Required work | Scan the listing below and copy every line holding "near".

Given information |

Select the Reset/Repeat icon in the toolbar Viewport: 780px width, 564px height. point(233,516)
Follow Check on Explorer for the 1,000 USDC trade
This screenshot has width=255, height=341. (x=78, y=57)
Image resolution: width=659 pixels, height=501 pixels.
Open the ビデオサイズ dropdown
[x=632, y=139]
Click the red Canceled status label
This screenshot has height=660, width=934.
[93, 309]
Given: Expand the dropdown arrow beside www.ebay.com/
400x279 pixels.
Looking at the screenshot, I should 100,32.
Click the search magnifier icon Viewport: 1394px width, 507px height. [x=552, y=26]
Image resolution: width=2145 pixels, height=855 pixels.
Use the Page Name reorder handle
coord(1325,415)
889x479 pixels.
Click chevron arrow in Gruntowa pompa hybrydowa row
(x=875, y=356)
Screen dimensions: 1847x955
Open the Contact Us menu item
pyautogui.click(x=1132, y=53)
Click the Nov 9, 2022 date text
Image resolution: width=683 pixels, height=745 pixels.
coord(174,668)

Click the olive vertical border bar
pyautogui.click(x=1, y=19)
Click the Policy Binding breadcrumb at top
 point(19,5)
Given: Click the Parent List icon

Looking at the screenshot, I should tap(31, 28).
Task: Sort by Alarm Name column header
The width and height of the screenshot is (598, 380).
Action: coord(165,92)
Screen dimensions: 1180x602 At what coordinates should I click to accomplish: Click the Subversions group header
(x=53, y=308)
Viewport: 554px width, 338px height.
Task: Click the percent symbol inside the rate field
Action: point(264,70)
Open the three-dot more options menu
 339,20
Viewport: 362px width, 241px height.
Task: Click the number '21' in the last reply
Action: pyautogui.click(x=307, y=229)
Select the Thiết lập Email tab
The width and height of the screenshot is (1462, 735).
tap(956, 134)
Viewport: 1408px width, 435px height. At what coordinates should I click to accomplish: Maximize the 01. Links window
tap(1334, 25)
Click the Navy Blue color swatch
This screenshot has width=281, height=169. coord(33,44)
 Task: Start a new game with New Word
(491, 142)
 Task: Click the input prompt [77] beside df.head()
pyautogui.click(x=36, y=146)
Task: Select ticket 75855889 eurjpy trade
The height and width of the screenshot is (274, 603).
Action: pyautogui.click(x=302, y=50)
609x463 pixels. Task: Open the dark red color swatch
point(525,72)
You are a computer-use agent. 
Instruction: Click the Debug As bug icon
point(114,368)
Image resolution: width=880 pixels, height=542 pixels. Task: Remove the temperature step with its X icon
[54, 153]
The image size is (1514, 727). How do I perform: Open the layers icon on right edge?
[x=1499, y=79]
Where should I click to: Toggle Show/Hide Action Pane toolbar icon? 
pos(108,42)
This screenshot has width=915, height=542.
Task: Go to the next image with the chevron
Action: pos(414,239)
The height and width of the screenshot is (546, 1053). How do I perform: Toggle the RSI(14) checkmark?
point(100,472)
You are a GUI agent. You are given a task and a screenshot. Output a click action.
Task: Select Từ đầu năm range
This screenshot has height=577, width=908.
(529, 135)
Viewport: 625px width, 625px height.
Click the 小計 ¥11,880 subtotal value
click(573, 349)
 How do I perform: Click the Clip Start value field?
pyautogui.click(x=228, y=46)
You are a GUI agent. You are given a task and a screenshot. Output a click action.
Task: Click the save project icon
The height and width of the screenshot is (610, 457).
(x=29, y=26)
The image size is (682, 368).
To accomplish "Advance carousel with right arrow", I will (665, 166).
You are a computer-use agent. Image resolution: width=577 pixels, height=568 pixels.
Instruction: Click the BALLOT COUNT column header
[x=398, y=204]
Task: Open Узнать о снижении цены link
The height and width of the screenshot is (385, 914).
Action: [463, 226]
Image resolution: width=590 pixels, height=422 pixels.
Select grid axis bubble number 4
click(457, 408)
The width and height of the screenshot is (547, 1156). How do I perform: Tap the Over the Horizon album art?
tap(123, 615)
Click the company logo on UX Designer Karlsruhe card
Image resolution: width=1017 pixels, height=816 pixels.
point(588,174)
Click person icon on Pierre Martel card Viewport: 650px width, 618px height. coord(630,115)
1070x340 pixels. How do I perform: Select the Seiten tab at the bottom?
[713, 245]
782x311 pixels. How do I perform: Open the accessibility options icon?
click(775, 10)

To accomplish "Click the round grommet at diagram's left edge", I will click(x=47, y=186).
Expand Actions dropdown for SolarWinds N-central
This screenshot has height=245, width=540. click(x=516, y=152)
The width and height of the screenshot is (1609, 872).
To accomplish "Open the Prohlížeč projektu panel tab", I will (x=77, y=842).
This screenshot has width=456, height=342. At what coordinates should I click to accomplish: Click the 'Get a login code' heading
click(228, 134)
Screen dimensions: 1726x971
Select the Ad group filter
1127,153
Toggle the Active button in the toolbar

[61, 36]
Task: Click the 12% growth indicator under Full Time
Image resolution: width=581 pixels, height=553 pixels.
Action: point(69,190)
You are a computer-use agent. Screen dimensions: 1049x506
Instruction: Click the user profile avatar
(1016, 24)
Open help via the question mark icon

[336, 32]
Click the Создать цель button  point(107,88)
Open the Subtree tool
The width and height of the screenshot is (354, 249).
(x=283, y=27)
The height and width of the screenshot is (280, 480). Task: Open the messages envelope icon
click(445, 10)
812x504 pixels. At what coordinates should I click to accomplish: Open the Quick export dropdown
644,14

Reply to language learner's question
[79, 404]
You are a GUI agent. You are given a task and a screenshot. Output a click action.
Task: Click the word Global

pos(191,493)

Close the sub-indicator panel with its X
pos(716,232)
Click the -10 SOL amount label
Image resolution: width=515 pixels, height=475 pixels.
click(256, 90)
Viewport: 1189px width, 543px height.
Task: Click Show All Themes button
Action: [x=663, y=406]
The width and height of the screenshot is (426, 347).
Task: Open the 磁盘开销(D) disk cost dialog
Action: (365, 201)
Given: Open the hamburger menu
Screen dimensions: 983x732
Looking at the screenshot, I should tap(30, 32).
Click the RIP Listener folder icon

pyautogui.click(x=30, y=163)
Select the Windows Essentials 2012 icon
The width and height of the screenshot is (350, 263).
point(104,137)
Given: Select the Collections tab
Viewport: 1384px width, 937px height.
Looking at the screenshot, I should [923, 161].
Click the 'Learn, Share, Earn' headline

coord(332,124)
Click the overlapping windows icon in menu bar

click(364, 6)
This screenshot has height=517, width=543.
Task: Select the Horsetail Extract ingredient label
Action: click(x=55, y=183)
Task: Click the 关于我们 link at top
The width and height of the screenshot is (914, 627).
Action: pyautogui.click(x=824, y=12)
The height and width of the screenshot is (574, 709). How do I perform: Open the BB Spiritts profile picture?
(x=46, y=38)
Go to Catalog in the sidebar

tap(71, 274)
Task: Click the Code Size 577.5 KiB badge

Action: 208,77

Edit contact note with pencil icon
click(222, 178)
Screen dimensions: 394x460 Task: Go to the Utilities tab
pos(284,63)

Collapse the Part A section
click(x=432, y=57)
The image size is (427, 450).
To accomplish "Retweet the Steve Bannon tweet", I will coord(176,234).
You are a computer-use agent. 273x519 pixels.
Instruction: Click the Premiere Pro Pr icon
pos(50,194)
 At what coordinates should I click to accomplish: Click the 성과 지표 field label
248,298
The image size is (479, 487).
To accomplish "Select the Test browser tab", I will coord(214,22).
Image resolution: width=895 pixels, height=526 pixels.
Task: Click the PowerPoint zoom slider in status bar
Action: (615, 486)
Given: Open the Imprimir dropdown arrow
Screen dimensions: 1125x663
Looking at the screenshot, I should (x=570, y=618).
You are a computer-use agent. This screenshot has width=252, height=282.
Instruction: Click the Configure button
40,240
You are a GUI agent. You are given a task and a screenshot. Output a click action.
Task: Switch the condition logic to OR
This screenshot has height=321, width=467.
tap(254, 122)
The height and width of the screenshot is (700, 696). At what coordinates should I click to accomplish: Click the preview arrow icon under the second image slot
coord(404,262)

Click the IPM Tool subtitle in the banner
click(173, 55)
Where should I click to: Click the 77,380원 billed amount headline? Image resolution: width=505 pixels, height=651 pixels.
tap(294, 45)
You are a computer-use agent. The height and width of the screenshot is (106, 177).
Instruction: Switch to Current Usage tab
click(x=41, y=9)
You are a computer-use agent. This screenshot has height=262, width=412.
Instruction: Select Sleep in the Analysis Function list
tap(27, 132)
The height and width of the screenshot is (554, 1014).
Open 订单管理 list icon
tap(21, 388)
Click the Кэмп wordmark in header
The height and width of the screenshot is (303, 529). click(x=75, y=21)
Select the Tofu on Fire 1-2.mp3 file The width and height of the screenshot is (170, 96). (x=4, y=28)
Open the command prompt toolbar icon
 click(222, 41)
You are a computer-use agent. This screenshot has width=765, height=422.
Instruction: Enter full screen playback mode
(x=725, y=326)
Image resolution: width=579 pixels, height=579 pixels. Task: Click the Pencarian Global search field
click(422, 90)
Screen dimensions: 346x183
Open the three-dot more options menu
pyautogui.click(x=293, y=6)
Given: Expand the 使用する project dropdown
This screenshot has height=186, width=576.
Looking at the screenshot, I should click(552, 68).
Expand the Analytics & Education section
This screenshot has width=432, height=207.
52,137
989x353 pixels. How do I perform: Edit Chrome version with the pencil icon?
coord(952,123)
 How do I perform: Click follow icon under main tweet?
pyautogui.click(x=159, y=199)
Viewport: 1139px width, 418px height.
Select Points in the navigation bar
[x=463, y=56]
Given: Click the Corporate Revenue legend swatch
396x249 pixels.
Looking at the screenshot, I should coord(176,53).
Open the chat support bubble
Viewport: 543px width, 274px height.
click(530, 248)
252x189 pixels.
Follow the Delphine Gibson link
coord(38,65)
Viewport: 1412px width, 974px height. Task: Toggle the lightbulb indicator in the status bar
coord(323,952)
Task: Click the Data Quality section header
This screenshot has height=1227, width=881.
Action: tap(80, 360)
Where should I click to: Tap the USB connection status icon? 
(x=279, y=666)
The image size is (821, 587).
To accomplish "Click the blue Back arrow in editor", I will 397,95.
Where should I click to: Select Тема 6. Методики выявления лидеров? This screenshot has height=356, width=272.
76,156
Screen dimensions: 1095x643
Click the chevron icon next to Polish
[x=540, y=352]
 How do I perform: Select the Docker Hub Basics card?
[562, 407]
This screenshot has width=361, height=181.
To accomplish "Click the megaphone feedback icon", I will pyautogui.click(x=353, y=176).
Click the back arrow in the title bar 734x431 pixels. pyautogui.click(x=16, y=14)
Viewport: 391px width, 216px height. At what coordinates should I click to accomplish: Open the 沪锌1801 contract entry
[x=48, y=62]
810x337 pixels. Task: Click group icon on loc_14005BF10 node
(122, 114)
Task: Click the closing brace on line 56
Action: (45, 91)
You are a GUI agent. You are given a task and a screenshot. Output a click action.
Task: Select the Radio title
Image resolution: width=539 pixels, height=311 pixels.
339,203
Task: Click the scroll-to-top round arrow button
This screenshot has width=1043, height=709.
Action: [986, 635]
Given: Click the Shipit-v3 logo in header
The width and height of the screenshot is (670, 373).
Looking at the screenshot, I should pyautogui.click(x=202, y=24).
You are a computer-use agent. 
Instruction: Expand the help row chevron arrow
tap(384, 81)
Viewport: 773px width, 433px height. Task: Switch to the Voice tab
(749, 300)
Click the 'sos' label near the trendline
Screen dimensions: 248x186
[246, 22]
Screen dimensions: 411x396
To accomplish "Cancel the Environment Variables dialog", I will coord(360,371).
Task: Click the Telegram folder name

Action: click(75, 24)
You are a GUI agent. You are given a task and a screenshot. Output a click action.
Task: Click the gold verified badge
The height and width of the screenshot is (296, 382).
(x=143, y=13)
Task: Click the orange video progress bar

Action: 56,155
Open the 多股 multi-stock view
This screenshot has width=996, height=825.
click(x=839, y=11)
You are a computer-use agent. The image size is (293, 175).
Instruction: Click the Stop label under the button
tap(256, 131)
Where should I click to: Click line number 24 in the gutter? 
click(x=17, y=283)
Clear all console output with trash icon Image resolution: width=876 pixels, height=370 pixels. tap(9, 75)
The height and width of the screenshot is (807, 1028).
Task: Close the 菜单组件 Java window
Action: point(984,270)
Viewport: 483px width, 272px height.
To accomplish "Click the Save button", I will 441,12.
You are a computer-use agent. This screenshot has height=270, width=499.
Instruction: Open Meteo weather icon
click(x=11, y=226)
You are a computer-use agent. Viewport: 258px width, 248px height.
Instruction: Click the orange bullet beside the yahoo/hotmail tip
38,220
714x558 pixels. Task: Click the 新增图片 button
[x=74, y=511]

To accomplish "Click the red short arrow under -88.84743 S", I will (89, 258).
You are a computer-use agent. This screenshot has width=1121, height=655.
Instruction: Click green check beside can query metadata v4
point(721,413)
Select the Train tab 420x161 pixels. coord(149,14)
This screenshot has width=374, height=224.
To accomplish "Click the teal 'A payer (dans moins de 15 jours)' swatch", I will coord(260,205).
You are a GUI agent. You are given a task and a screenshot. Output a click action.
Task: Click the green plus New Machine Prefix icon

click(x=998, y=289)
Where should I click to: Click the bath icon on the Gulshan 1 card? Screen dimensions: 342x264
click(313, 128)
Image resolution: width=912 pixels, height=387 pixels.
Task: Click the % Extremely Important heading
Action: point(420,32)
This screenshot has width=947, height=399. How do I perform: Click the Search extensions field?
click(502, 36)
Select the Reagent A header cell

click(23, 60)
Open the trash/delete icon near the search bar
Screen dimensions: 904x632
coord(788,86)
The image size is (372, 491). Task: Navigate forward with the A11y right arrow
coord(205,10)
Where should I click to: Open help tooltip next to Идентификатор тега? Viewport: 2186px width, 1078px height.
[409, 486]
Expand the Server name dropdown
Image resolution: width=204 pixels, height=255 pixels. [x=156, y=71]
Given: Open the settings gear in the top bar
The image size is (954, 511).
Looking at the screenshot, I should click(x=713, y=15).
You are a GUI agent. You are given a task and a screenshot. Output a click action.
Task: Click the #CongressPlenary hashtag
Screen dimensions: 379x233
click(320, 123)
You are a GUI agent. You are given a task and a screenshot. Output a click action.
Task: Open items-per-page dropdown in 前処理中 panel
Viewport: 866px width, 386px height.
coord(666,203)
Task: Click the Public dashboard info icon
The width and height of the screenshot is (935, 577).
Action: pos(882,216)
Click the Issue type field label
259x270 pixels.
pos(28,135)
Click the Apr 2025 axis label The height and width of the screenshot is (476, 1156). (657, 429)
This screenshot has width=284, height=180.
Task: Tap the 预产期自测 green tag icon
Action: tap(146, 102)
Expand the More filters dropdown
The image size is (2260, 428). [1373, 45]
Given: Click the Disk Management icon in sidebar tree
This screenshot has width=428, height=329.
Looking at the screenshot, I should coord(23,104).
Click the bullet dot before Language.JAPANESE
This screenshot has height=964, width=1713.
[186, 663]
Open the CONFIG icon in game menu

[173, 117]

Problem solution |
Click the 'sos' label near the trendline
Open the trash/delete icon near the search bar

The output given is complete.